You are a Data Engineer tasked with transforming raw data into a clean, reliable dataset that powers your company’s data products. After connecting to your data sources, you face the challenge of building pipelines that can handle data efficiently while ensuring accuracy at every step. By mastering this module, you will gain the skills needed to construct and maintain data pipelines that provide trustworthy data, enabling better decision-making across the organization.

Permissions and access

Some steps in this module require permissions typically granted to DataOS Operators. Hence, before diving into building data pipelines, you need to ensure you have the following set of permissions either via use-case or via tags:

Access Permission (if granted using use-cases) Access Permissions (if granted using tags)
Read Workspace roles:id:data-dev
Manage All Depot roles:id:system-dev
Read All Dataset roles:id:user
Read all secrets from Heimdall

Verify the assigned tags using the following command:

dataos-ctl user get

You can navigate to the Bifrost application to check if any permissions are missing, if they are missing, contacts DataOS Operator for assistance.

Topic 1: Building data pipelines

Begin by learning the basics of creating data pipelines in DataOS. This involves understanding the fundamental Resources required to construct a pipeline.

Follow the step-by-step instructions provided in the Creating Your First Data Pipeline guide.

Topic 2: Pipeline maintainability

Now you understand that building a pipeline is only the beginning. Maintaining its performance and reliability over time is equally important.
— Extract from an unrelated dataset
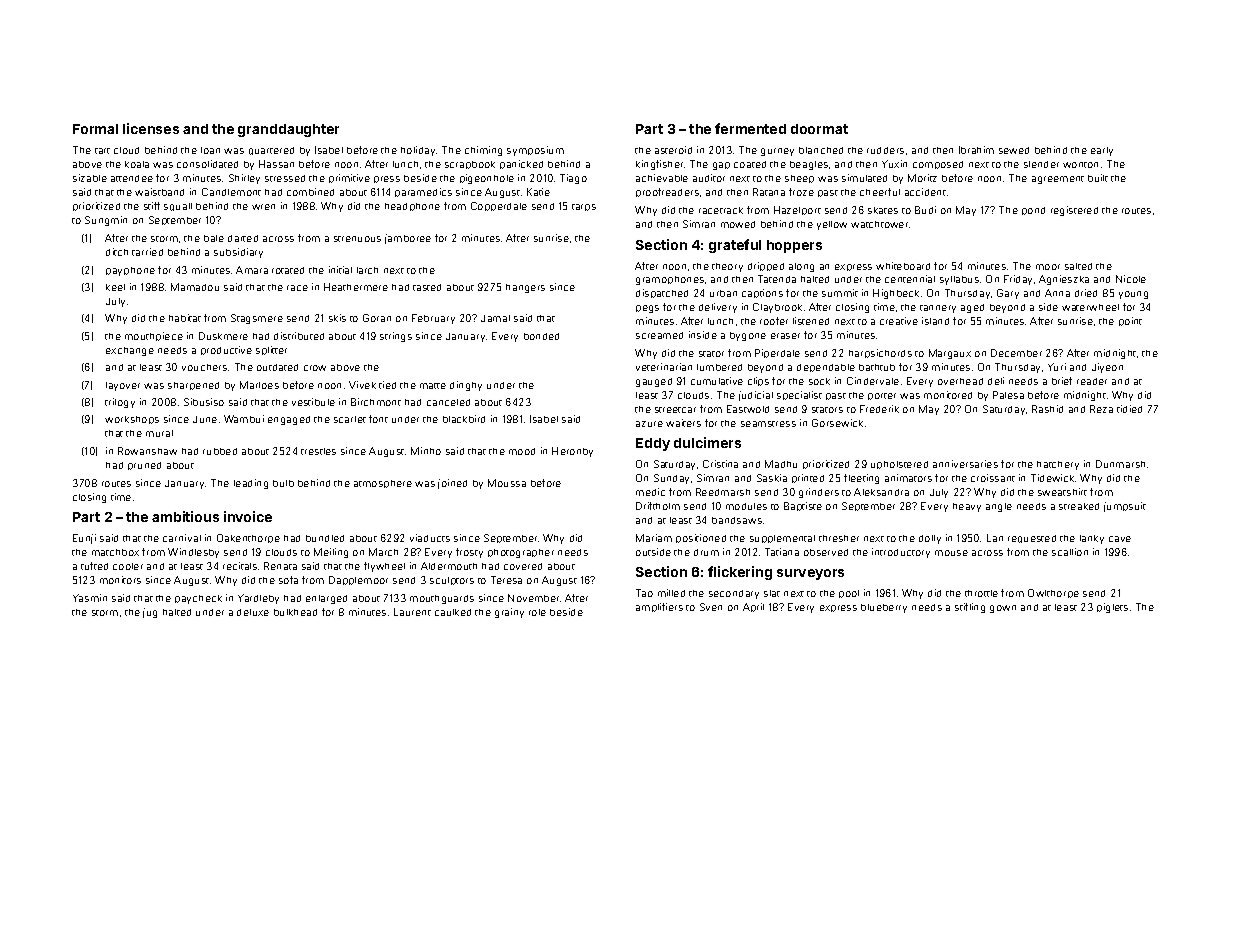 The width and height of the screenshot is (1233, 952). I want to click on fermented, so click(750, 128).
This section focuses on strategies for keeping pipelines efficient and up-to-date.

1. Scheduling Workflows

You can ensure data is refreshed at regular intervals by scheduling workflows. This keeps data current with source systems and relevant for decision-making. The DataOS Workflow Resource support scheduling capabilities that can be configured directly in your pipeline to meet your specific needs. For a detailed guide on setting up and managing pipeline schedules, refer to the link below.
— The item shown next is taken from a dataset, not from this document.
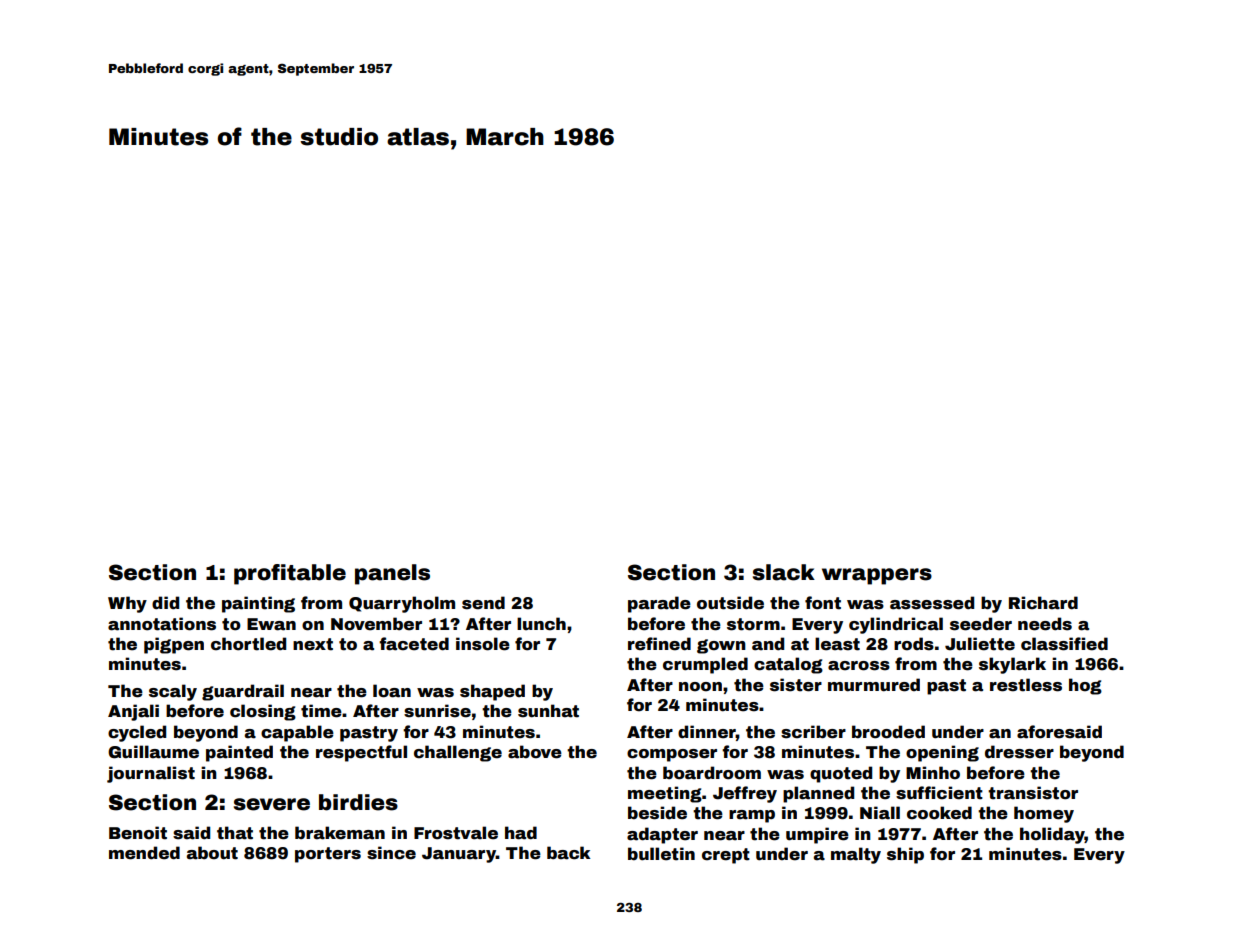  I want to click on mended, so click(144, 853).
Topic: Scheduling pipelines

2. Data expectations

To maintain data quality, you can configure data expectations or data quality checks. These checks validate data against predefined criteria, such as:

  • Data type constraints
  • Value ranges
  • Uniqueness and many more.

To learn more refer to the link below:

Topic: Data expectation

3. Pipeline observability

You can ensure pipeline performance is monitored in real-time using DataOS observability tools. DataOS Resources such as Monitor and Pager Resource help detect issues early and optimize workflows.

Topic: Pipeline observability

By completing the above topics, you would gain the skills to:

  • Build robust data pipelines using DataOS resources.
  • Maintain pipeline reliability and performance through scheduling, data quality checks, and observability.